FRAGMENTO DEL DOCUMENTO:
####################

Recuerdo que, algunas piezas que realicé a lo largo de casi treinta años, las he entendido como una suerte de plataforma, un lugar de tránsito donde el visitante puede andar y estar, donde puede hacer saltos, donde puede emplazar la mirada, donde puede preguntarse qué está mirando, cómo es que su mirada activa ideas y las ideas sensaciones y las sensaciones un cuerpo y el cuerpo la intuición. Observando esos trayectos, muchas veces me pregunto dónde están los límites de cada uno de esos momentos, cómo la idea afectó la mirada y cómo la mirada disparó ciertas intuiciones. En ese sentido pienso que la obra es afectada constantemente por la voluntad de otro, por las ideas del otro, por el cuerpo del otro.

Recuerdo que, algunas veces, muchas veces, me pregunté hasta dónde la obra debía ser lo más clara e incluso directa respecto a su enunciado, hasta dónde debía empujar su tema y su narrativa, si debía dejar espacio a la incertidumbre o si debía renunciar a cualquier zona de imprecisión, liberar el argumento y caminar sola desde su propia condición. Desde hace años apuesto por esta segunda posibilidad: la de incidir en el saber, pero también en el no saber. Pienso que en algunos momentos el arte contemporáneo ha derivado en una dictadura o imposición de lo que el público debe saber y se ha convertido en el patriarca de la lección que cada uno se debe llevar.

Recuerdo que, hace muchos años, comencé a preguntarme sobre la posibilidad de una aproximación al presente. Pensaba también en la manera en que el arte podía “acercarme lo más posible al aquí y ahora”. Desde luego, esa pregunta venía desde mi obsesión por ciertos textos de Michel Foucault. Y venía también de ciertas nociones, que la filosofía francesa de la segunda mitad del S. XX había arrojado al mundo de la sobreproducción capitalista. La pregunta sobre el presente, entonces, quería abundar sobre la posibilidad de “pensar diferente” o, quizá con más precisión, sobre “la posibilidad de pensarnos de manera diferente”.

Recuerdo que, hace muchos años, me encontré rumiando en dos pensadores que me marcaron seriamente. Por un lado, Walter Benjamin y su pensamiento histórico, su filosofía de la historia y, por otro lado, Junichiro Tanizaki. Ambos escribieron, en 1936, dos ideas que no se encontraban, que chocaban seriamente y que en mí provocaban una bella paradoja, la del pensamiento histórico y la del pensamiento poético: por un lado, la versión más decantada del Occidente moderno y, por el otro, la versión más acabada de lo inacabado, ahí donde la sombra y no el exceso de luz deja andar su potencia.

####################

DATOS SIN PROCESAR:
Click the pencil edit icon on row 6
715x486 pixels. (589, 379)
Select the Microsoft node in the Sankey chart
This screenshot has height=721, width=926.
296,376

####################

TAREAS Y EJERCICIOS:
(a) Extraiga del fragmento sobre la obra de arte el pasaje que va desde "Recuerdo que, algunas veces, muchas" hasta "se debe llevar.", este último incluido, sin alterar una sola palabra.
(b) Prosiga el fragmento sobre la obra de arte a partir de la última oración que aparece en él.

RESULTADOS POR TAREA:
(a)
Recuerdo que, algunas veces, muchas veces, me pregunté hasta dónde la obra debía ser lo más clara e incluso directa respecto a su enunciado, hasta dónde debía empujar su tema y su narrativa, si debía dejar espacio a la incertidumbre o si debía renunciar a cualquier zona de imprecisión, liberar el argumento y caminar sola desde su propia condición. Desde hace años apuesto por esta segunda posibilidad: la de incidir en el saber, pero también en el no saber. Pienso que en algunos momentos el arte contemporáneo ha derivado en una dictadura o imposición de lo que el público debe saber y se ha convertido en el patriarca de la lección que cada uno se debe llevar.

(b)
Recuerdo que estudiar a Tanizaki me dejó encontrar otra manera de entender mi producción e intentar llevarla a una zona de fragilidad, de incertidumbre, de saber y no saber, pero, sobre todo, de arrancarle la hegemonía del enunciado a la obra, de pensarla inacabada dado que aquel que se relacione con ella la ha de llevar hacia su propia subjetividad. Que tal vez se implicarán y sumarán, desde la experiencia, elementos que no estaban en la obra, que luego de ser “tocadas” ambas partes serían diferentes. ¿Será que ahí y no en otra parte podría encontrarme con la posibilidad de vivir y estar de manera diferente? ¿Será que es la sombra y el tiempo ahí y el espacio de ahí los que abren la posibilidad de otras subjetividades? En ese sentido no hablaría de opacidad, sino de una experiencia otra, de un cuerpo otro y del arte como una zona de gran potencia crítica, de un gran dispositivo político.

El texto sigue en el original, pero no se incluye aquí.